Reminds me on an analogy for a monad I once heard. Not sure if it is correct because I lack the mathematical understanding to verify.
Anyway, a nested To-Do list is (allegedly) a common form of a monad. Say I am trying to clean my whole house. Well, I could have an item for a task like cleaning the kitchen that has each task I need to do in the kitchen in order for the kitchen to be cleaned. I can do the same for the living room, garage, etc..
However, that is mainly for organization purposes. While I may write the tasks in a nested manner, I could very well write each item as just a long flat list of To-Do tasks, and in reality, all the tasks are effectively completed as if they were one large flat list.
Is that kind of what you mean by 'flatMappable'? Nested To-Do lists being flattened and mapped to one large list? As in, a To-Do list of To-Do lists is just a single, larger To-Do list?
Not exactly. The flatMap() operation itself isn’t going to flatten an arbitrarily nested todo list. It just concatenates the lists that are returned after applying the callback to each item.
The monad part is about what happens if you call flatMap() repeatedly. That is, each call to flatMap() is one action, and these actions can be nested without affecting the result.
It's like... what would you call all types that have a .write() method? Writable right? What would you call all types that have a .dispose() method? Disposable. What would you call all types that have a .flatMap() method? Monad obviously.

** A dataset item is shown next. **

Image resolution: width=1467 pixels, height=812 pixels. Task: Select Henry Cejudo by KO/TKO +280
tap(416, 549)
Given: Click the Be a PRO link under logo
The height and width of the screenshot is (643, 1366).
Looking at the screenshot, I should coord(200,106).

That’s because flatMap() is a good name for a particular list operation, but it’s not generic enough to be a good name for the corresponding monad operation.

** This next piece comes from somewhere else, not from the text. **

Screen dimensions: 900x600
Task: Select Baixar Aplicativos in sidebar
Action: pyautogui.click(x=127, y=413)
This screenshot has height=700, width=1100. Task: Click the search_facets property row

I’m not sure there is a good name for the monad operation. Sometimes it’s called ‘bind’ but what does it bind?
I suppose you could call it ‘then’ like when working with Promises.

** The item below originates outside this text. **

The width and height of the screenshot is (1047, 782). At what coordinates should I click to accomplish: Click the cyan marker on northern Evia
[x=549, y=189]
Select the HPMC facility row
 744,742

All pure values are automatically lifted into the Kyo monad, so `map` is effectively `flatMap`.
From the linked docs:
> This unique property removes the need to juggle between map and flatMap. All values are automatically promoted to a Kyo computation with zero pending effects, enabling you to focus on your application logic rather than the intricacies of effect handling.
In the end it makes a lot of sense I think. What you do is manipulating values inside some wrapper. Whether this wrapper is a monad or not should not matter. Just do something with the value(s) inside, and that's mapping.
Context: https://developer.mozilla.org/en-US/docs/Web/JavaScript/Refe...
Usually articles that describe them in a very Math-y way go above my head. But the definition above was immediately clear (I saw it on HN).
I think this article is a bit more approachable than others I've read, but it still gets very confusing near the end.